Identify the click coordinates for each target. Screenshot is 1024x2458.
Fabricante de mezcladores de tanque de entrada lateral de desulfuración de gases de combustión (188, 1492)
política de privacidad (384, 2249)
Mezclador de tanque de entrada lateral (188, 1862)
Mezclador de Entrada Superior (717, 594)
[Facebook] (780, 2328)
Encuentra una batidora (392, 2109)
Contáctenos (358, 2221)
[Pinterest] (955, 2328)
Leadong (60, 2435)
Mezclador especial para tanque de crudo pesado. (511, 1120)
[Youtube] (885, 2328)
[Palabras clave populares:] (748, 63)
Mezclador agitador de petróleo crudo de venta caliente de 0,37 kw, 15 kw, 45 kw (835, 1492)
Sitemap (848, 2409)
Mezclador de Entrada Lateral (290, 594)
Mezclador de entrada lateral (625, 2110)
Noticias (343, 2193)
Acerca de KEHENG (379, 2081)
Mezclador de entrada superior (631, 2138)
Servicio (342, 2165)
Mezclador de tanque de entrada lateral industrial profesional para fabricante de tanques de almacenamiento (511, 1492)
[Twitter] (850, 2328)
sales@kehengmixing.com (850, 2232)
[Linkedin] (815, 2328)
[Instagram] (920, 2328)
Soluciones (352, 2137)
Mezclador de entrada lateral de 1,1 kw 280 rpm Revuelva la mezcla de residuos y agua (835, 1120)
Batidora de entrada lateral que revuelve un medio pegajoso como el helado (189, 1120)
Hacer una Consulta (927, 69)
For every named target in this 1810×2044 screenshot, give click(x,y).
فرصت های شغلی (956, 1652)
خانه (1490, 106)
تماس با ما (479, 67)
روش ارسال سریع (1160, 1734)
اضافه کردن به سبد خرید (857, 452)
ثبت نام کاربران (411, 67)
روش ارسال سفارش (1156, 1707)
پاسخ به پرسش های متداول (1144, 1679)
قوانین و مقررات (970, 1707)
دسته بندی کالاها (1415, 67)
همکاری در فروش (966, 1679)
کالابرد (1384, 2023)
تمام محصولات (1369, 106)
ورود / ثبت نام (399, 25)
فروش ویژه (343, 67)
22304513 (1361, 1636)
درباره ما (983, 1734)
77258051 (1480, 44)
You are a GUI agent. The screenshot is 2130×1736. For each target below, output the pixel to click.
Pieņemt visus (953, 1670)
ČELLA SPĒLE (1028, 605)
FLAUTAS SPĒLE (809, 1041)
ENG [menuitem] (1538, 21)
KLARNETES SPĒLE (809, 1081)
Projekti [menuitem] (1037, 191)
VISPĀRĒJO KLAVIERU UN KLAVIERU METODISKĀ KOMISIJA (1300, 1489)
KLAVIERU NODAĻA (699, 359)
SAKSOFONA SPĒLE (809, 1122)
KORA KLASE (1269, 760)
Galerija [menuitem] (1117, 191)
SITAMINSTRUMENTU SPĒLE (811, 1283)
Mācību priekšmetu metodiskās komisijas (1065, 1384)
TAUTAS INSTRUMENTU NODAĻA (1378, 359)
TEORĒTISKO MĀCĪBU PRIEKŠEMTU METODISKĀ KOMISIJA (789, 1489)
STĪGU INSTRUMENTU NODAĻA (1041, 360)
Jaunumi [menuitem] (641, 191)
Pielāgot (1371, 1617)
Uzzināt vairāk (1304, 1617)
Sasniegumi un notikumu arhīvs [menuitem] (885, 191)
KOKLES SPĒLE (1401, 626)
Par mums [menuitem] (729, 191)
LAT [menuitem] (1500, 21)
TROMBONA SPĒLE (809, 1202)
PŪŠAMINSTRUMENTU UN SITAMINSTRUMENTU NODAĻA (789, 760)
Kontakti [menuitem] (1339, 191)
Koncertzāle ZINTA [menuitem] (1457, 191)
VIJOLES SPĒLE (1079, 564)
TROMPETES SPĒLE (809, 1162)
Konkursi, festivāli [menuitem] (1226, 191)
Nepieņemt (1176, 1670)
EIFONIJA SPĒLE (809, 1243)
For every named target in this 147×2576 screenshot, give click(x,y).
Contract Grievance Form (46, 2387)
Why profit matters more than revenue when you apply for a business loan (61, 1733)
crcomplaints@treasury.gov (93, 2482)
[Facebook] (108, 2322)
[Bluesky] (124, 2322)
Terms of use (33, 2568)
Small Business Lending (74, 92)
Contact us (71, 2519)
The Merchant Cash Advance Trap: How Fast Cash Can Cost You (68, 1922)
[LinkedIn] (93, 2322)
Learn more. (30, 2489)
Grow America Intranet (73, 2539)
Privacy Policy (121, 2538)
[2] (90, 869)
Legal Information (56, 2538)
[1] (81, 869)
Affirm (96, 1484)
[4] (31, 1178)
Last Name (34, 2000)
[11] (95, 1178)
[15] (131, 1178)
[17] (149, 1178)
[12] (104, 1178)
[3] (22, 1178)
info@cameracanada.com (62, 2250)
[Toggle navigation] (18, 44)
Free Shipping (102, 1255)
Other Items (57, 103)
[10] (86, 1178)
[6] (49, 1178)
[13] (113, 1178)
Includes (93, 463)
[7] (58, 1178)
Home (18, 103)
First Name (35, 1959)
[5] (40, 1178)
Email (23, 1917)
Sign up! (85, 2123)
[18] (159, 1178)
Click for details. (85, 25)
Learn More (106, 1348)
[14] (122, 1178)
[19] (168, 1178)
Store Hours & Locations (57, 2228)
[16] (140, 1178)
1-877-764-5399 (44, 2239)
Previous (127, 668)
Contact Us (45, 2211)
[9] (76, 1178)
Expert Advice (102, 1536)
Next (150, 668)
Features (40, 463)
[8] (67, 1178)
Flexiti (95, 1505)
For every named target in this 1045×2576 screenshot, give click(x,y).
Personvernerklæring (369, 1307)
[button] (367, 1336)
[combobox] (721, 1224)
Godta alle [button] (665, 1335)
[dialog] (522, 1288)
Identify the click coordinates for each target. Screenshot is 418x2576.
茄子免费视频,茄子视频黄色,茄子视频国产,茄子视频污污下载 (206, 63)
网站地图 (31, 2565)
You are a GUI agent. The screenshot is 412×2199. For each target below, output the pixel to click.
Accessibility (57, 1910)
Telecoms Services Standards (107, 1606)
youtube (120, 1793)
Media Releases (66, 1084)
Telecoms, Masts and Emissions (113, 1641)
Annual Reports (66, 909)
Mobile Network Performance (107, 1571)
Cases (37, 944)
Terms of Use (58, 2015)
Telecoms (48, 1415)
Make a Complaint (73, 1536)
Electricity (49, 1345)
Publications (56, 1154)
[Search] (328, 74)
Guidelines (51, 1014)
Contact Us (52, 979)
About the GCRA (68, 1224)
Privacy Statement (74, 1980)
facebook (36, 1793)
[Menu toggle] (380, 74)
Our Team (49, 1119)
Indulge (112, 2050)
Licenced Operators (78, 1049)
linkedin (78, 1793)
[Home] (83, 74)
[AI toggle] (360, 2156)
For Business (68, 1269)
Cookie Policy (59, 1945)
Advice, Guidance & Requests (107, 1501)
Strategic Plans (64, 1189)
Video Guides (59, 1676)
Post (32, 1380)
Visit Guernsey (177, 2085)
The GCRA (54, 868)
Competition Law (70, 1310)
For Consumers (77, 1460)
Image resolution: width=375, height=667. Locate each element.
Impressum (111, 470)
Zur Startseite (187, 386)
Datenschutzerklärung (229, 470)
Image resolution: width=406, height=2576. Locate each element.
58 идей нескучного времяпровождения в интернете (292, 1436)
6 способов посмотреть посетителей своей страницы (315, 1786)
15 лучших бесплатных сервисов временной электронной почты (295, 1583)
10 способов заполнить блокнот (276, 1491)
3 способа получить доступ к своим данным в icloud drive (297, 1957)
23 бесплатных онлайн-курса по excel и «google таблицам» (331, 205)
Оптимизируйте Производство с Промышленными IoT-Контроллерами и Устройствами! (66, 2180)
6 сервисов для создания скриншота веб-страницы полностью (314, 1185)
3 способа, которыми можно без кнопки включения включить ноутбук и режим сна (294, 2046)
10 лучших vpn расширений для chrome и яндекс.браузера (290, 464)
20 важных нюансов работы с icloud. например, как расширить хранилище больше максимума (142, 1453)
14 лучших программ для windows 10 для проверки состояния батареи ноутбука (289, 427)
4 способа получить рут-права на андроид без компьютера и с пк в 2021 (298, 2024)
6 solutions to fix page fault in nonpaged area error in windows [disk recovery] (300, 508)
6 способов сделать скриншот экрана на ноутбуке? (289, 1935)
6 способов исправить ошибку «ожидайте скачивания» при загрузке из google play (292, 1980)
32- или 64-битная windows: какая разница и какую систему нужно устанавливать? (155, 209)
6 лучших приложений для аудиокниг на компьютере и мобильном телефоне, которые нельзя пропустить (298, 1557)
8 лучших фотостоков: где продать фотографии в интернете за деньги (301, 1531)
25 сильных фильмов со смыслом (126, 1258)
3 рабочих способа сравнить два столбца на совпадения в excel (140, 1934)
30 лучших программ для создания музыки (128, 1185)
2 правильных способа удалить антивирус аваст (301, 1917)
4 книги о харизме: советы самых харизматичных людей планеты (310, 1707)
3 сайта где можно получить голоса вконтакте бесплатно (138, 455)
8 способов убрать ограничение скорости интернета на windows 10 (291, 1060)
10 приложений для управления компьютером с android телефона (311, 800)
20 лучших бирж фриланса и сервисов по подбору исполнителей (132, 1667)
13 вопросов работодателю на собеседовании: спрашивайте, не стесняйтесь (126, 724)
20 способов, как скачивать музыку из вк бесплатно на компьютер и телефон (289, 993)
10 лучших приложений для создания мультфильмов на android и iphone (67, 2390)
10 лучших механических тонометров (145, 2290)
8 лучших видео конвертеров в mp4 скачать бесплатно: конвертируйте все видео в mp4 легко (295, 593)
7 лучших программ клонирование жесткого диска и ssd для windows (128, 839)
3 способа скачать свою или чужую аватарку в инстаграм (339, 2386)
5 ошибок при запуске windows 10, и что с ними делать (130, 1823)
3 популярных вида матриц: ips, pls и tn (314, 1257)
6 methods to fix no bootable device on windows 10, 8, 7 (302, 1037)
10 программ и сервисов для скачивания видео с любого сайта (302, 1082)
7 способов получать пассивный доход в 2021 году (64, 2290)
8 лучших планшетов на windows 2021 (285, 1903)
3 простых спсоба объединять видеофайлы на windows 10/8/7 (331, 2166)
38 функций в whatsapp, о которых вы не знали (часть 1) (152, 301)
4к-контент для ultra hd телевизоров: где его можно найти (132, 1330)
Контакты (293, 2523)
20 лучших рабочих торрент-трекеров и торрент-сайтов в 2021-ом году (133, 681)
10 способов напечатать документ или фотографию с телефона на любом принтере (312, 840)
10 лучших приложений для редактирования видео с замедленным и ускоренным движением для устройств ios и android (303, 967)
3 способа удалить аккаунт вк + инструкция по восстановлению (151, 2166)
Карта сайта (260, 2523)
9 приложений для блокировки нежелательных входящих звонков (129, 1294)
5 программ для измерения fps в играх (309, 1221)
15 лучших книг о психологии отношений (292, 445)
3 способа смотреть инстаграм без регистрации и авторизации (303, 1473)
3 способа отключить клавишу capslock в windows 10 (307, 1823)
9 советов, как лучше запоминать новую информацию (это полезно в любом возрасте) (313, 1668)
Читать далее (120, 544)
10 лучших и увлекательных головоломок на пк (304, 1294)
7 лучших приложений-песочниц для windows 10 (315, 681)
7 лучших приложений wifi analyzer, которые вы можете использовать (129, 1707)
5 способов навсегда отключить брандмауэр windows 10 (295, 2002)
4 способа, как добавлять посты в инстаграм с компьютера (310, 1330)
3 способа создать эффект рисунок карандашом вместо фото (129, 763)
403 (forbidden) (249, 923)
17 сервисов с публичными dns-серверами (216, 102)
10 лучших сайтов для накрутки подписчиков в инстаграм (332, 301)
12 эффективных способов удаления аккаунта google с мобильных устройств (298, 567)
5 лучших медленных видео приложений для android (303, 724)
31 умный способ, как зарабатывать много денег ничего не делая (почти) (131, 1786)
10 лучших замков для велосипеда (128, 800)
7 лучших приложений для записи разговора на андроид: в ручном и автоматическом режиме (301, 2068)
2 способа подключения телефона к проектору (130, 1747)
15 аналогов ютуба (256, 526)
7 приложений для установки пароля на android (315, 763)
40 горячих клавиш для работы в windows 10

* WHAT IS BEING ASKED *
The lines above from the one with "Learn More (106, 1348)" through the one with "facebook (36, 1793)" are to be duplicated exactly, ends included, with nothing added.

* SOLUTION *
Learn More (106, 1348)
[14] (122, 1178)
[19] (168, 1178)
Store Hours & Locations (57, 2228)
[16] (140, 1178)
1-877-764-5399 (44, 2239)
Previous (127, 668)
Contact Us (45, 2211)
[9] (76, 1178)
Expert Advice (102, 1536)
Next (150, 668)
Features (40, 463)
[8] (67, 1178)
Flexiti (95, 1505)
For every named target in this 1045×2576 screenshot, give click(x,y).
Personvernerklæring (369, 1307)
[button] (367, 1336)
[combobox] (721, 1224)
Godta alle [button] (665, 1335)
[dialog] (522, 1288)
Identify the click coordinates for each target. Screenshot is 418x2576.
茄子免费视频,茄子视频黄色,茄子视频国产,茄子视频污污下载 (206, 63)
网站地图 (31, 2565)
You are a GUI agent. The screenshot is 412×2199. For each target below, output the pixel to click.
Accessibility (57, 1910)
Telecoms Services Standards (107, 1606)
youtube (120, 1793)
Media Releases (66, 1084)
Telecoms, Masts and Emissions (113, 1641)
Annual Reports (66, 909)
Mobile Network Performance (107, 1571)
Cases (37, 944)
Terms of Use (58, 2015)
Telecoms (48, 1415)
Make a Complaint (73, 1536)
Electricity (49, 1345)
Publications (56, 1154)
[Search] (328, 74)
Guidelines (51, 1014)
Contact Us (52, 979)
About the GCRA (68, 1224)
Privacy Statement (74, 1980)
facebook (36, 1793)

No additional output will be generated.